Step 4: Model Tuning and Enhancement After training the initial model, we can try improving its performance.
In this step, we may adjust parameters, such as the number of decision trees in the Random Forest or the depth of each tree. These adjustments are done to increase the model’s accuracy and generalization ability.
Purpose: This process ensures the model performs well on new, unseen data and avoids overfitting (i.e., when the model performs well on training data but poorly on test data). Step 5: Interactive Visualization of Predictions The final step involves creating interactive visualizations to explore the model's predictions and their accuracy.
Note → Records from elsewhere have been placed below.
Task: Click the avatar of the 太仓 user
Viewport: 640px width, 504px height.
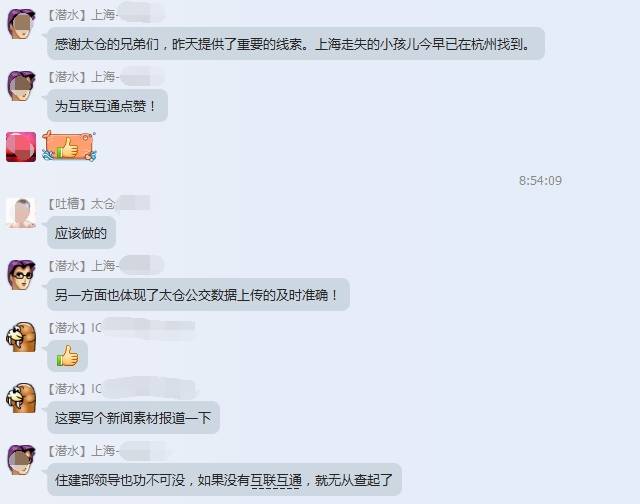Action: (x=21, y=212)
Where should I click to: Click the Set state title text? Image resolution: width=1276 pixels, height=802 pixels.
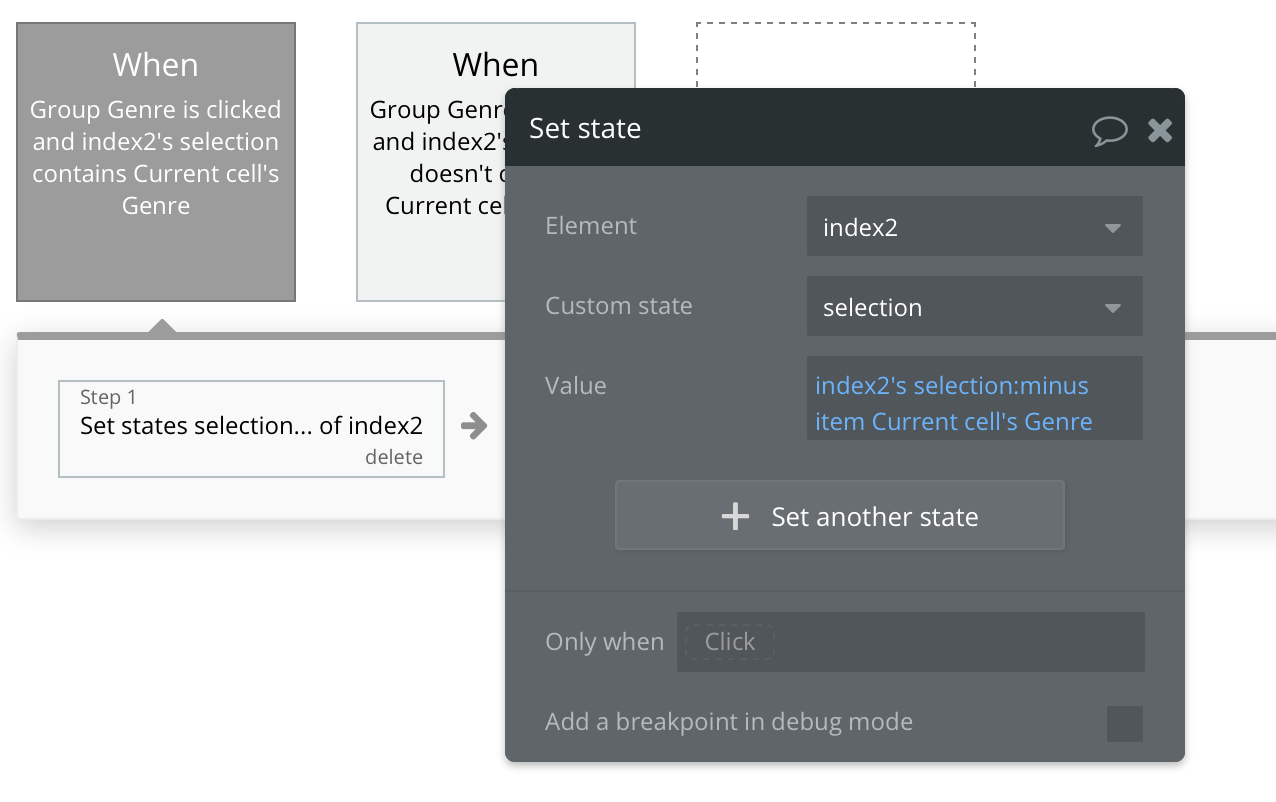tap(585, 129)
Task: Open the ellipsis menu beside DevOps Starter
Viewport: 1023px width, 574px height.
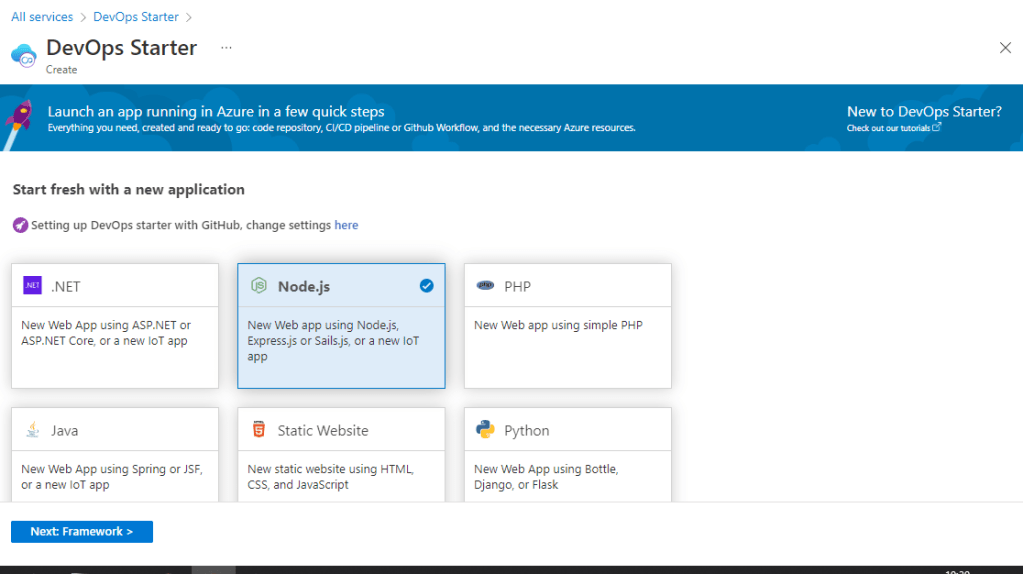Action: tap(226, 48)
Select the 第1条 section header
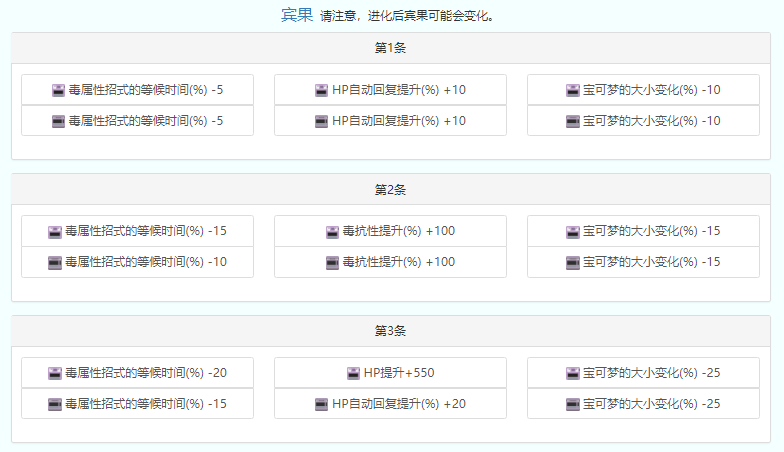Screen dimensions: 784x452 390,47
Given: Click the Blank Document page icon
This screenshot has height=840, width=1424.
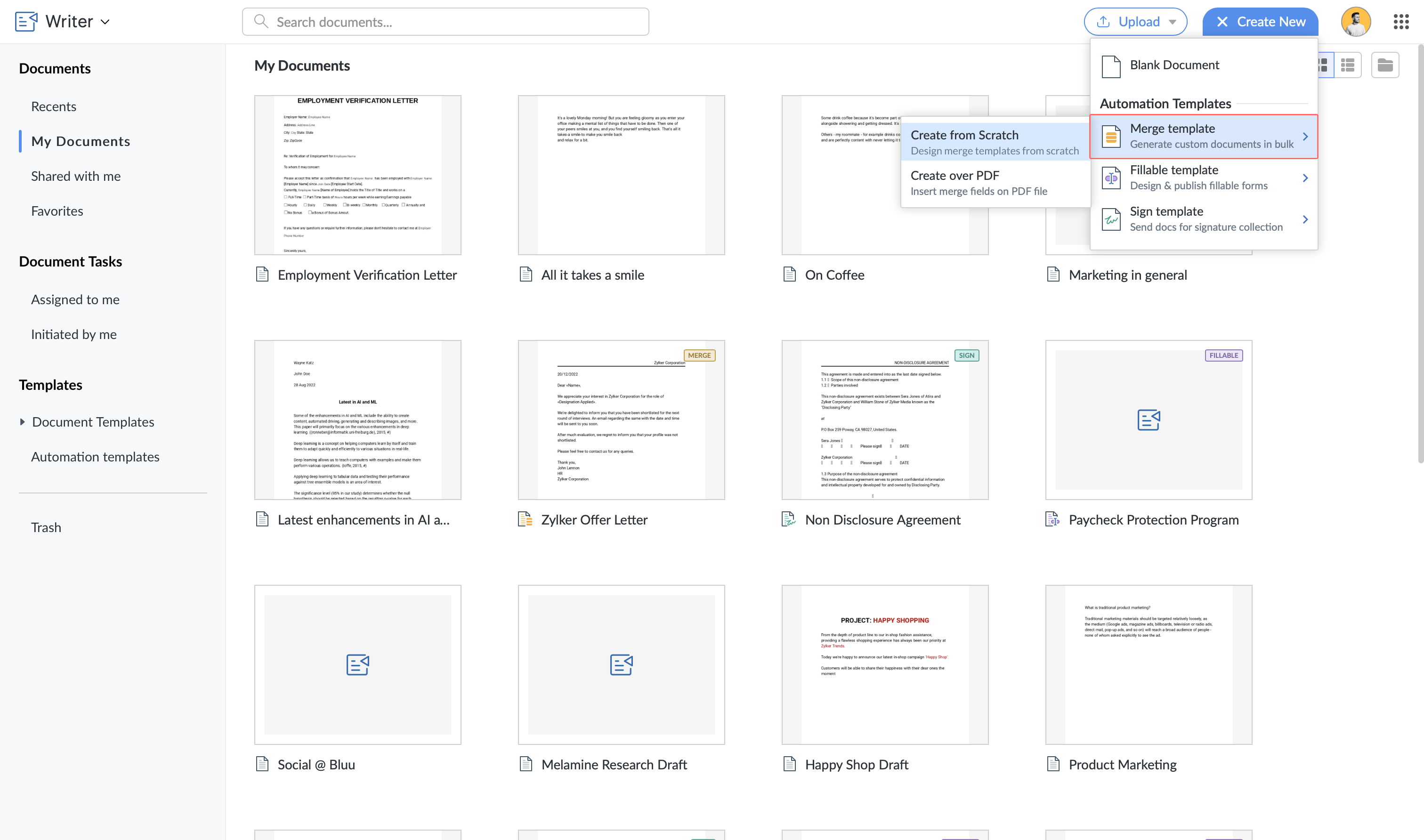Looking at the screenshot, I should 1111,65.
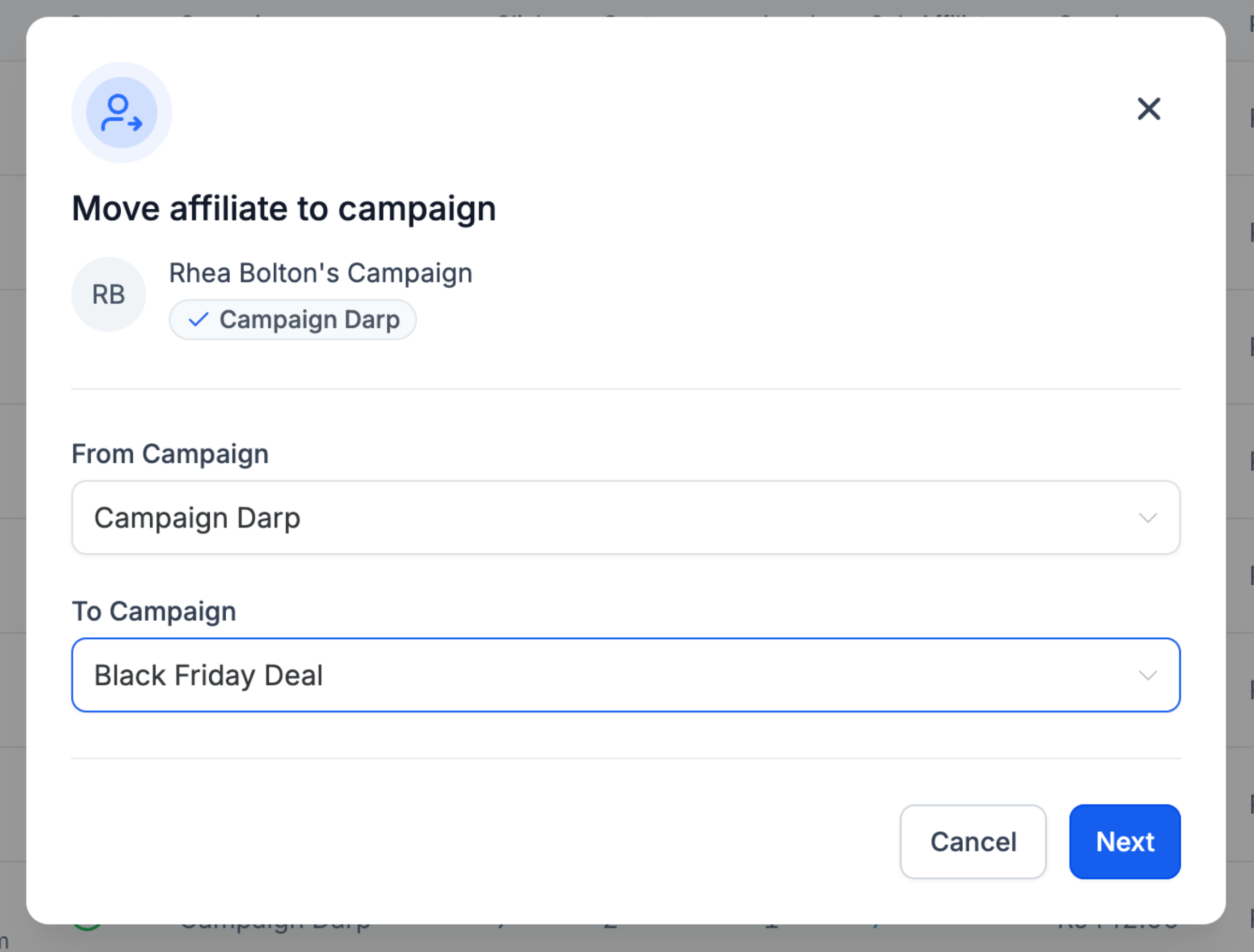Expand the From Campaign chevron arrow
The width and height of the screenshot is (1254, 952).
1148,518
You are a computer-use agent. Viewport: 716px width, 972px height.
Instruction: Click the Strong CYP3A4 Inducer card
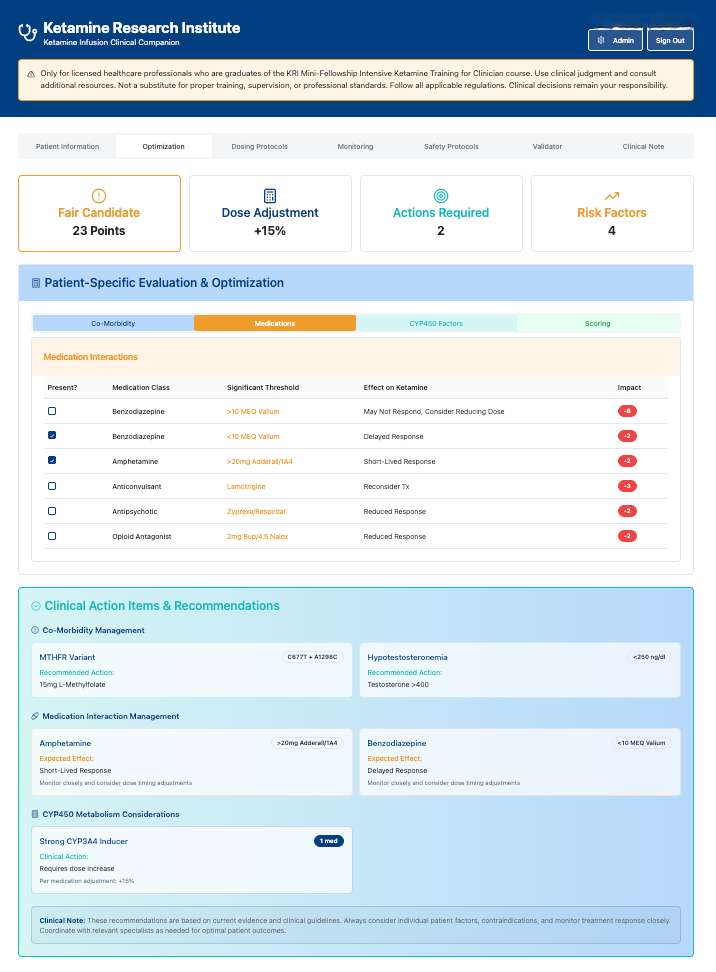click(192, 859)
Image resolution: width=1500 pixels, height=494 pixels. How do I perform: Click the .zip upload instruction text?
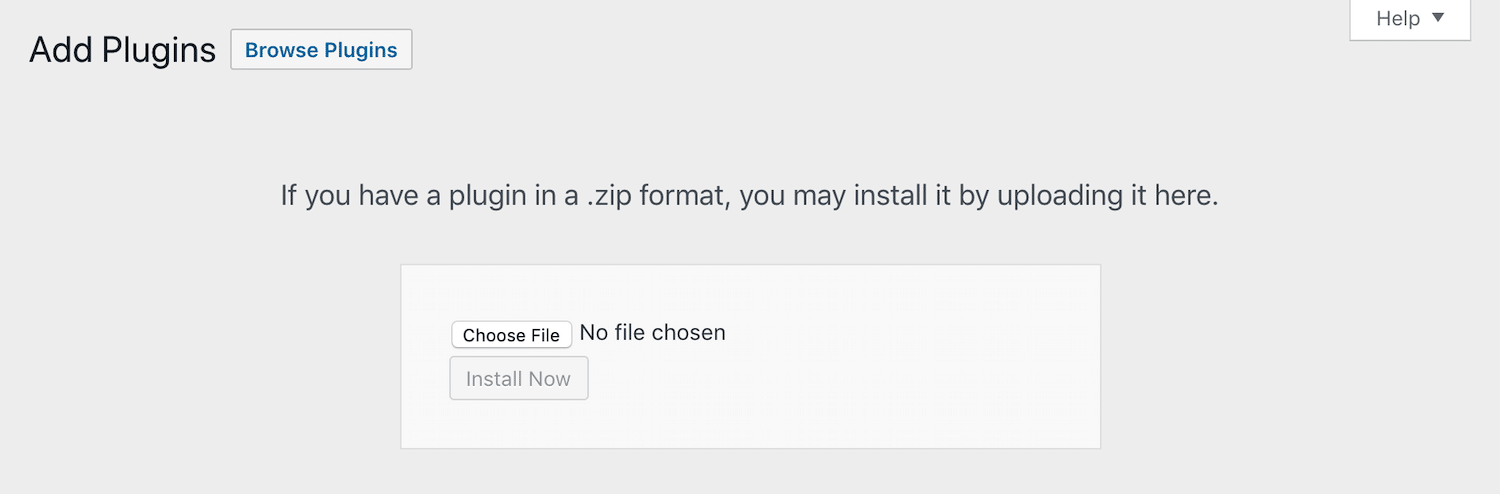(x=749, y=195)
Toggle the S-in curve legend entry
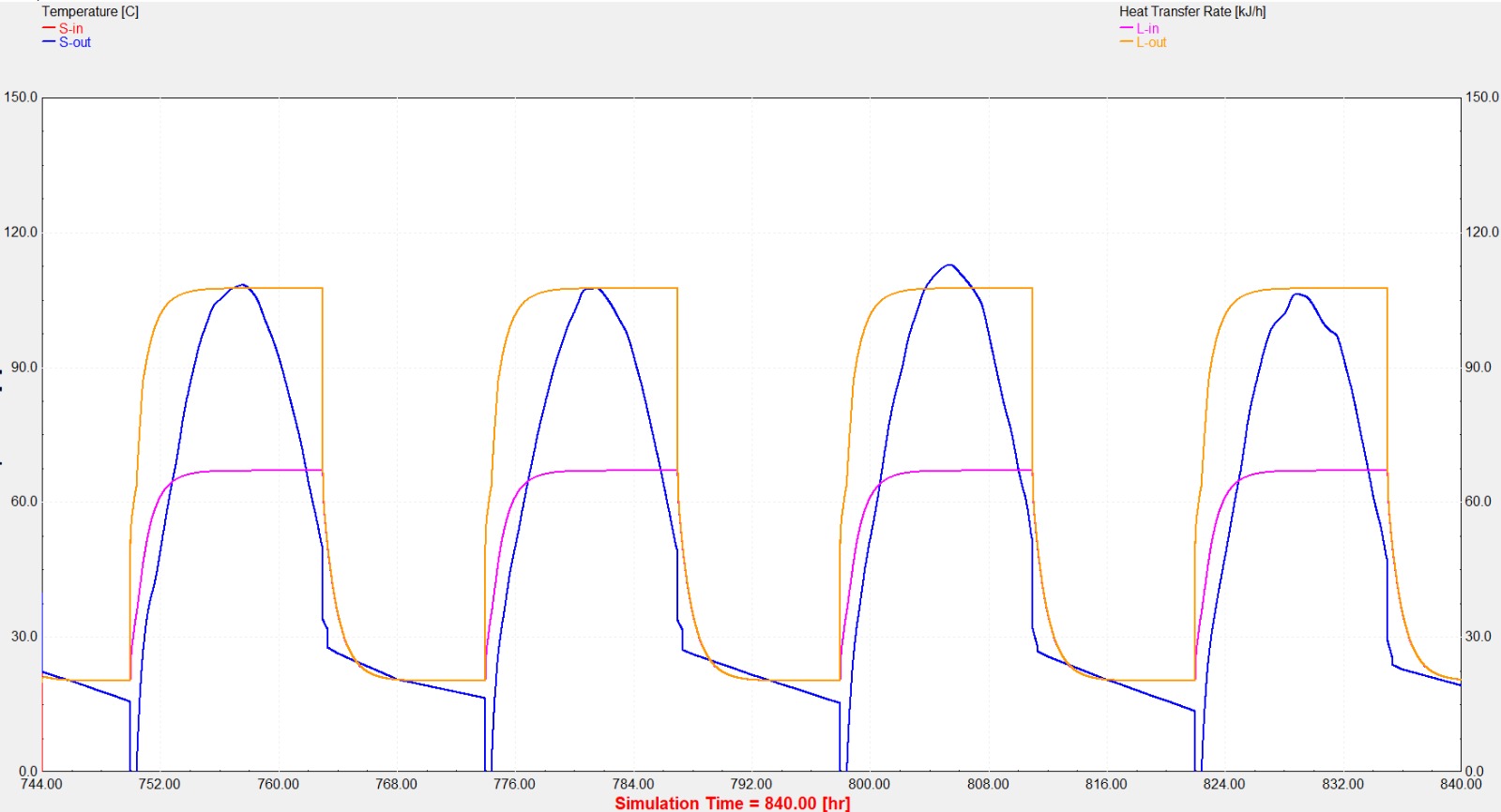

Purpose: This step helps stakeholders interact with the model and predictions, allowing them to explore different review percentages predicted by the model for various medicines. Interactive plots or dashboards make it easier to understand how the model works and which factors lead to certain review percentages.
Conclusion By following these steps, we've built a machine learning model that predicts review percentages based on different features of medicines. The model was trained, evaluated, and fine-tuned to ensure its accuracy. This process involved:
- Preprocessing the data (cleaning and encoding categorical values)
- Exploring the data visually and interactively
- Building and training the model using Random Forest
- Evaluating the model's performance
- Tuning the model for better predictions This project provides a comprehensive approach to predicting review percentages, and the results can be applied to improve decision-making in the medicine industry.